■ What to produce
Transcribe the listing below exactly, without pictures.

■ Source data
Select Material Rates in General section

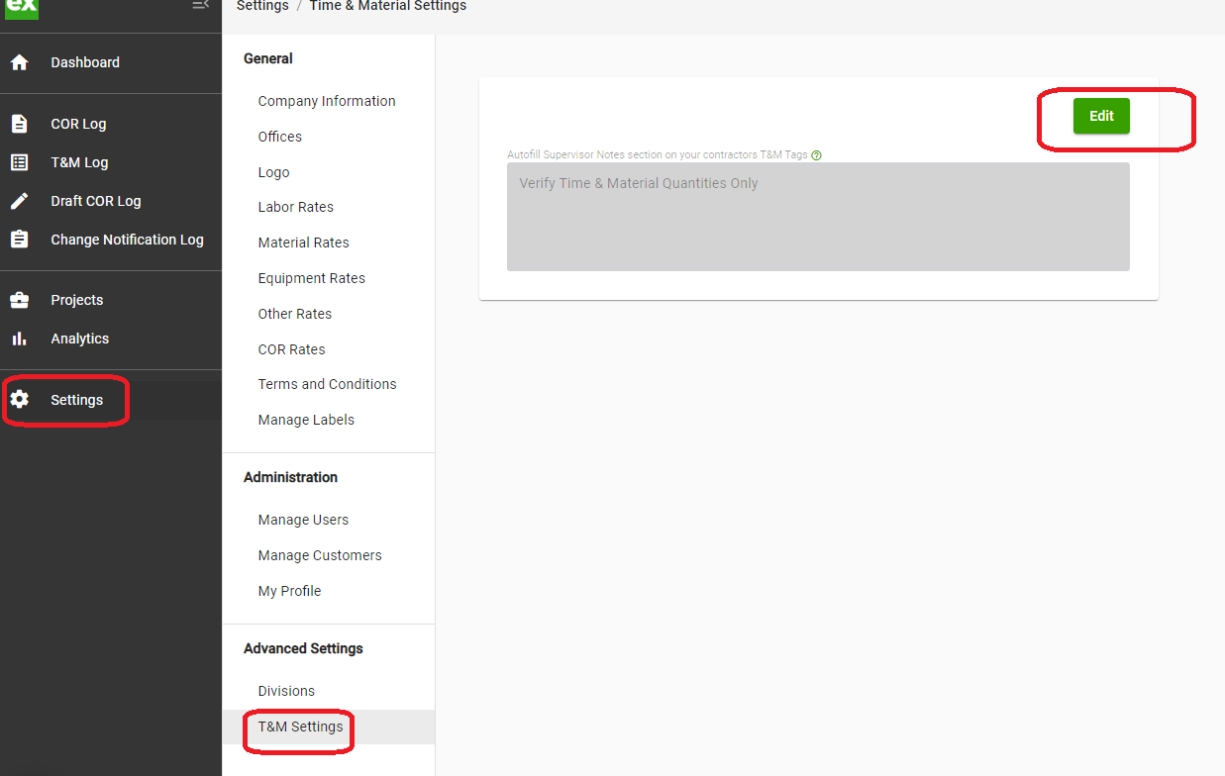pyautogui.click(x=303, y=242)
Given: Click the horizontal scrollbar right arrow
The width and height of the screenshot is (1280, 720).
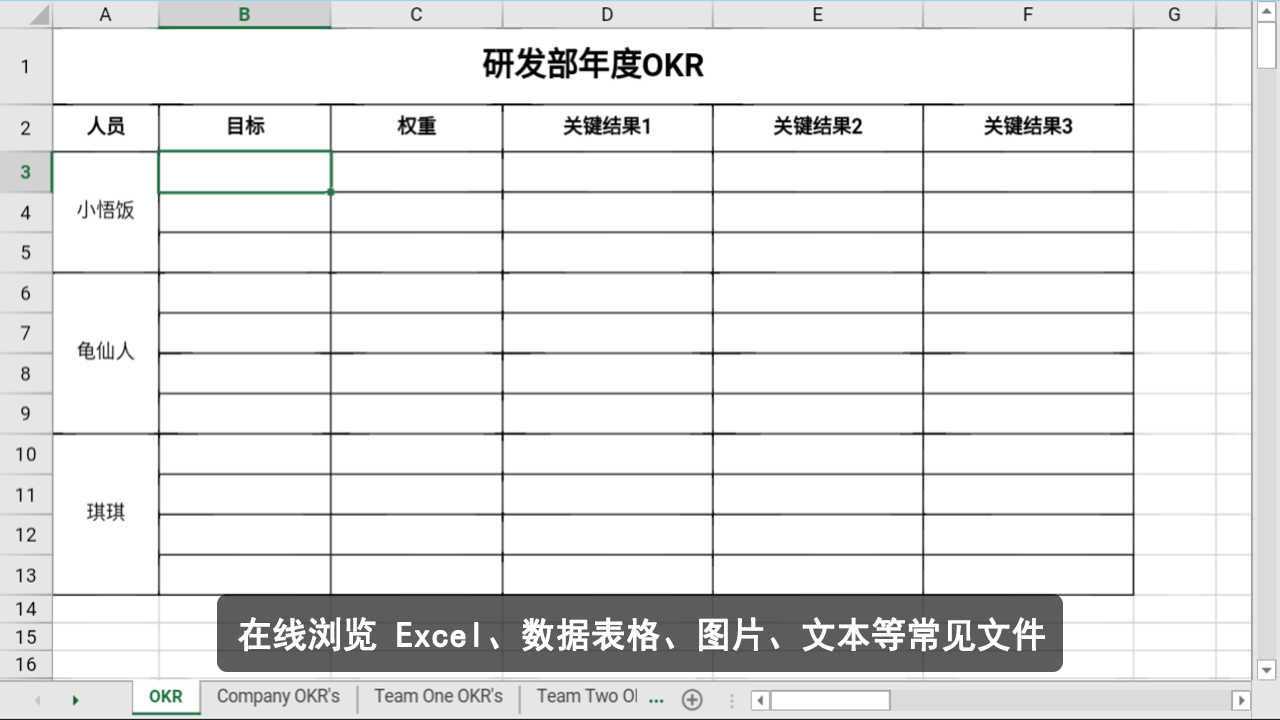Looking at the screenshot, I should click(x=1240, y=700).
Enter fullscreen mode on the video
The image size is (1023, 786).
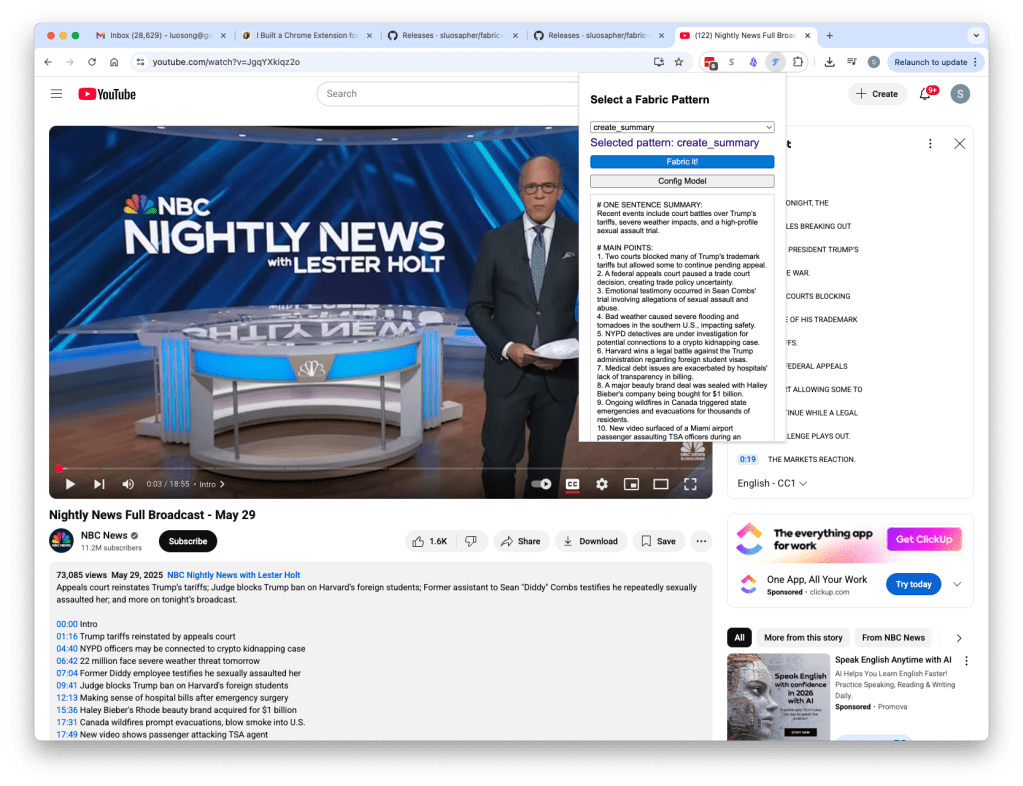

■ Solution for this problem
Select Material Rates in General section

pyautogui.click(x=303, y=242)
Given: Click the horizontal scrollbar right arrow
The width and height of the screenshot is (1280, 720).
Looking at the screenshot, I should click(x=1240, y=700).
Enter fullscreen mode on the video
The image size is (1023, 786).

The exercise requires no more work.